Exercise prompt: Reproduce the following data verbatim, line for line.

Data rows:

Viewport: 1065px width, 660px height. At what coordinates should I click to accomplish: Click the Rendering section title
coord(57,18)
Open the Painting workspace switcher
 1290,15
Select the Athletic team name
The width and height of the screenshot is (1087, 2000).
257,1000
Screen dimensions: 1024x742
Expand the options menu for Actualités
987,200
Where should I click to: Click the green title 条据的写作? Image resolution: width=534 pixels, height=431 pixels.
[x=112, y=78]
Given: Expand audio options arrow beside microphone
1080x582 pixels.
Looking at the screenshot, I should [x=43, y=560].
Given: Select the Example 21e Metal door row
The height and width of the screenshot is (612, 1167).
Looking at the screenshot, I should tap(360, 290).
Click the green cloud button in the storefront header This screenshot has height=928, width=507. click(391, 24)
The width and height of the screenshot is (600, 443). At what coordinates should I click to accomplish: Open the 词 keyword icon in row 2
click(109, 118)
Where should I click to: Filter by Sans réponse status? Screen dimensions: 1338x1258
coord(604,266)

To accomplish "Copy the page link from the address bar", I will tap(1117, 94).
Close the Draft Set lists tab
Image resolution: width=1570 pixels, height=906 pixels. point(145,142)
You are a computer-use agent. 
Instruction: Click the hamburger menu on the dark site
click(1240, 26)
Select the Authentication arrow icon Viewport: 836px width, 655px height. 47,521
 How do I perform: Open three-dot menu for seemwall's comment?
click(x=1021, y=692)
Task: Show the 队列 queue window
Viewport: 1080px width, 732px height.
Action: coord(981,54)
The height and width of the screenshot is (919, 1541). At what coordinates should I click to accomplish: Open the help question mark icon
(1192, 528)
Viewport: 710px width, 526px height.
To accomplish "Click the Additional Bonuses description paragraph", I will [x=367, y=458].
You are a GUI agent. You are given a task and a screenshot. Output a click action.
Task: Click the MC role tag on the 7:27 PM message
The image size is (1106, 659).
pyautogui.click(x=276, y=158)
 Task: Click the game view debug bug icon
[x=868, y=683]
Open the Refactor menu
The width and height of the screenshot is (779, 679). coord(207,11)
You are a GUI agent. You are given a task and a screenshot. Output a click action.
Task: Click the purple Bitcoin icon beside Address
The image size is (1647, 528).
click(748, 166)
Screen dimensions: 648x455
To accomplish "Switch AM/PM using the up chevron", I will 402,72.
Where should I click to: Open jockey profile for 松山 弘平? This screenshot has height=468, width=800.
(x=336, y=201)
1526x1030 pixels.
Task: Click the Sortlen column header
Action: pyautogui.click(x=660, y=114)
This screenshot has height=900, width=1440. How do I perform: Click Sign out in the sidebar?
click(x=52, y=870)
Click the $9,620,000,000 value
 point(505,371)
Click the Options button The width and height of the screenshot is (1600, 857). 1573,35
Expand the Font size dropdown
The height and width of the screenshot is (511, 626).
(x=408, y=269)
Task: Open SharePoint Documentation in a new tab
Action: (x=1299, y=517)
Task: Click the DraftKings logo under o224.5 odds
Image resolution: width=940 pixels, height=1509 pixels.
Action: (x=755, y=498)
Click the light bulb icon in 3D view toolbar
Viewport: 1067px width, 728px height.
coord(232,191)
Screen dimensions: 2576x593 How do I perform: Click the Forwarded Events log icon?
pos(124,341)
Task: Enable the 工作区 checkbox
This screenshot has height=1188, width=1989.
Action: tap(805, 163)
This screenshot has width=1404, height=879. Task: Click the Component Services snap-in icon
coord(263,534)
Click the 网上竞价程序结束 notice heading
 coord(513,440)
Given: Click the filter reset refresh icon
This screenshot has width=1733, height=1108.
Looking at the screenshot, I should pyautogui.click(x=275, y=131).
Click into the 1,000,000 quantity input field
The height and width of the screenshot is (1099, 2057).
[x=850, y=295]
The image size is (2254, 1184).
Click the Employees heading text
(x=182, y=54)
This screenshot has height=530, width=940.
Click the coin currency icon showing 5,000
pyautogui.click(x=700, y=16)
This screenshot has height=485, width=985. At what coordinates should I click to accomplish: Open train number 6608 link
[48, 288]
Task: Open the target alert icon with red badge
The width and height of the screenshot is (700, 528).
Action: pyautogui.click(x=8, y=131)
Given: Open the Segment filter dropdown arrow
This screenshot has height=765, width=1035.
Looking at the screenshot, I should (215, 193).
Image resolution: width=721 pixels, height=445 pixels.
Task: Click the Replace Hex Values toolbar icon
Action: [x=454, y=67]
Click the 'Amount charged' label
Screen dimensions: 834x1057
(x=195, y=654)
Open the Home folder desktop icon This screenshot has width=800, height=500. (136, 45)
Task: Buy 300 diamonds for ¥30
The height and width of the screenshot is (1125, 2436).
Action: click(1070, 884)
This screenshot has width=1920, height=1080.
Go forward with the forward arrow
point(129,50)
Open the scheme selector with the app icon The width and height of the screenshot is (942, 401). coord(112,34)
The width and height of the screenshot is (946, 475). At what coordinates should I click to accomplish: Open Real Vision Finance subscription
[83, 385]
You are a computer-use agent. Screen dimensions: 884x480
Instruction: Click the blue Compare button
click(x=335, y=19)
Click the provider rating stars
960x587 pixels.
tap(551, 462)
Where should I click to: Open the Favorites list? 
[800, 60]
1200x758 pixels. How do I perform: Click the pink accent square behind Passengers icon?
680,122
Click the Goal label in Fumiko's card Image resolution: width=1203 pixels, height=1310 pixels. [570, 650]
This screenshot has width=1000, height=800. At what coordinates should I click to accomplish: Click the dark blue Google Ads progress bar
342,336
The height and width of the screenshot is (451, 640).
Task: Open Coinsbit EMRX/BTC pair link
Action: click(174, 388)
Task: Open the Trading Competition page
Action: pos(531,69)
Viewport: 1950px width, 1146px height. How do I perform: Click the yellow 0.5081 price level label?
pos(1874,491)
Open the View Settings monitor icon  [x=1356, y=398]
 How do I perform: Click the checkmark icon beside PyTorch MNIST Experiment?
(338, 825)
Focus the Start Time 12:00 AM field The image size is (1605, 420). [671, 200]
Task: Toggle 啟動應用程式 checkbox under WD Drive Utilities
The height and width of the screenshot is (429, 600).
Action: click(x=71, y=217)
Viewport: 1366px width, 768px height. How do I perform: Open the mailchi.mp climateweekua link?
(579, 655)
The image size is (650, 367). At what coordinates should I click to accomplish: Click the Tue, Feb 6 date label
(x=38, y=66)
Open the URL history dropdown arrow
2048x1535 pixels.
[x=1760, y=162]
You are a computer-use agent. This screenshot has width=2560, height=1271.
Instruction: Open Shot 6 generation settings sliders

Answer:
Viewport: 1065px width, 660px height. At what coordinates should I click to accomplish: Click the Rendering section title
coord(57,18)
Open the Painting workspace switcher
 1290,15
Select the Athletic team name
The width and height of the screenshot is (1087, 2000).
257,1000
Screen dimensions: 1024x742
Expand the options menu for Actualités
987,200
Where should I click to: Click the green title 条据的写作? Image resolution: width=534 pixels, height=431 pixels.
[x=112, y=78]
Given: Expand audio options arrow beside microphone
1080x582 pixels.
Looking at the screenshot, I should [x=43, y=560].
Given: Select the Example 21e Metal door row
The height and width of the screenshot is (612, 1167).
Looking at the screenshot, I should tap(360, 290).
Click the green cloud button in the storefront header This screenshot has height=928, width=507. click(391, 24)
The width and height of the screenshot is (600, 443). At what coordinates should I click to accomplish: Open the 词 keyword icon in row 2
click(109, 118)
Where should I click to: Filter by Sans réponse status? Screen dimensions: 1338x1258
coord(604,266)

To accomplish "Copy the page link from the address bar", I will tap(1117, 94).
Close the Draft Set lists tab
Image resolution: width=1570 pixels, height=906 pixels. point(145,142)
You are a computer-use agent. 
Instruction: Click the hamburger menu on the dark site
click(1240, 26)
Select the Authentication arrow icon Viewport: 836px width, 655px height. 47,521
 How do I perform: Open three-dot menu for seemwall's comment?
click(x=1021, y=692)
Task: Show the 队列 queue window
Viewport: 1080px width, 732px height.
Action: coord(981,54)
The height and width of the screenshot is (919, 1541). At what coordinates should I click to accomplish: Open the help question mark icon
(1192, 528)
Viewport: 710px width, 526px height.
To accomplish "Click the Additional Bonuses description paragraph", I will [x=367, y=458].
You are a GUI agent. You are given a task and a screenshot. Output a click action.
Task: Click the MC role tag on the 7:27 PM message
The image size is (1106, 659).
pyautogui.click(x=276, y=158)
 Task: Click the game view debug bug icon
[x=868, y=683]
Open the Refactor menu
The width and height of the screenshot is (779, 679). coord(207,11)
You are a GUI agent. You are given a task and a screenshot. Output a click action.
Task: Click the purple Bitcoin icon beside Address
The image size is (1647, 528).
click(748, 166)
Screen dimensions: 648x455
To accomplish "Switch AM/PM using the up chevron", I will 402,72.
Where should I click to: Open jockey profile for 松山 弘平? This screenshot has height=468, width=800.
(x=336, y=201)
1526x1030 pixels.
Task: Click the Sortlen column header
Action: pyautogui.click(x=660, y=114)
This screenshot has height=900, width=1440. How do I perform: Click Sign out in the sidebar?
click(x=52, y=870)
Click the $9,620,000,000 value
 point(505,371)
Click the Options button The width and height of the screenshot is (1600, 857). 1573,35
Expand the Font size dropdown
The height and width of the screenshot is (511, 626).
(x=408, y=269)
Task: Open SharePoint Documentation in a new tab
Action: (x=1299, y=517)
Task: Click the DraftKings logo under o224.5 odds
Image resolution: width=940 pixels, height=1509 pixels.
Action: (x=755, y=498)
Click the light bulb icon in 3D view toolbar
Viewport: 1067px width, 728px height.
coord(232,191)
Screen dimensions: 2576x593 How do I perform: Click the Forwarded Events log icon?
pos(124,341)
Task: Enable the 工作区 checkbox
This screenshot has height=1188, width=1989.
Action: tap(805, 163)
This screenshot has width=1404, height=879. Task: Click the Component Services snap-in icon
coord(263,534)
Click the 网上竞价程序结束 notice heading
 coord(513,440)
Given: Click the filter reset refresh icon
This screenshot has width=1733, height=1108.
Looking at the screenshot, I should pyautogui.click(x=275, y=131).
Click into the 1,000,000 quantity input field
The height and width of the screenshot is (1099, 2057).
[x=850, y=295]
The image size is (2254, 1184).
Click the Employees heading text
(x=182, y=54)
This screenshot has height=530, width=940.
Click the coin currency icon showing 5,000
pyautogui.click(x=700, y=16)
This screenshot has height=485, width=985. At what coordinates should I click to accomplish: Open train number 6608 link
[48, 288]
Task: Open the target alert icon with red badge
The width and height of the screenshot is (700, 528).
Action: pyautogui.click(x=8, y=131)
Given: Open the Segment filter dropdown arrow
This screenshot has height=765, width=1035.
Looking at the screenshot, I should (215, 193).
Image resolution: width=721 pixels, height=445 pixels.
Task: Click the Replace Hex Values toolbar icon
Action: [x=454, y=67]
Click the 'Amount charged' label
Screen dimensions: 834x1057
(x=195, y=654)
Open the Home folder desktop icon This screenshot has width=800, height=500. (136, 45)
Task: Buy 300 diamonds for ¥30
The height and width of the screenshot is (1125, 2436).
Action: click(1070, 884)
This screenshot has width=1920, height=1080.
Go forward with the forward arrow
point(129,50)
Open the scheme selector with the app icon The width and height of the screenshot is (942, 401). coord(112,34)
The width and height of the screenshot is (946, 475). At what coordinates should I click to accomplish: Open Real Vision Finance subscription
[83, 385]
You are a computer-use agent. Screen dimensions: 884x480
Instruction: Click the blue Compare button
click(x=335, y=19)
Click the provider rating stars
960x587 pixels.
tap(551, 462)
Where should I click to: Open the Favorites list? 
[800, 60]
1200x758 pixels. How do I perform: Click the pink accent square behind Passengers icon?
680,122
Click the Goal label in Fumiko's card Image resolution: width=1203 pixels, height=1310 pixels. [570, 650]
This screenshot has width=1000, height=800. At what coordinates should I click to accomplish: Click the dark blue Google Ads progress bar
342,336
The height and width of the screenshot is (451, 640).
Task: Open Coinsbit EMRX/BTC pair link
Action: click(174, 388)
Task: Open the Trading Competition page
Action: pos(531,69)
Viewport: 1950px width, 1146px height. How do I perform: Click the yellow 0.5081 price level label?
pos(1874,491)
Open the View Settings monitor icon  [x=1356, y=398]
 How do I perform: Click the checkmark icon beside PyTorch MNIST Experiment?
(338, 825)
Focus the Start Time 12:00 AM field The image size is (1605, 420). [671, 200]
Task: Toggle 啟動應用程式 checkbox under WD Drive Utilities
The height and width of the screenshot is (429, 600).
Action: click(x=71, y=217)
Viewport: 1366px width, 768px height. How do I perform: Open the mailchi.mp climateweekua link?
(579, 655)
The image size is (650, 367). At what coordinates should I click to accomplish: Click the Tue, Feb 6 date label
(x=38, y=66)
Open the URL history dropdown arrow
2048x1535 pixels.
[x=1760, y=162]
You are a computer-use agent. This screenshot has width=2560, height=1271.
Instruction: Open Shot 6 generation settings sliders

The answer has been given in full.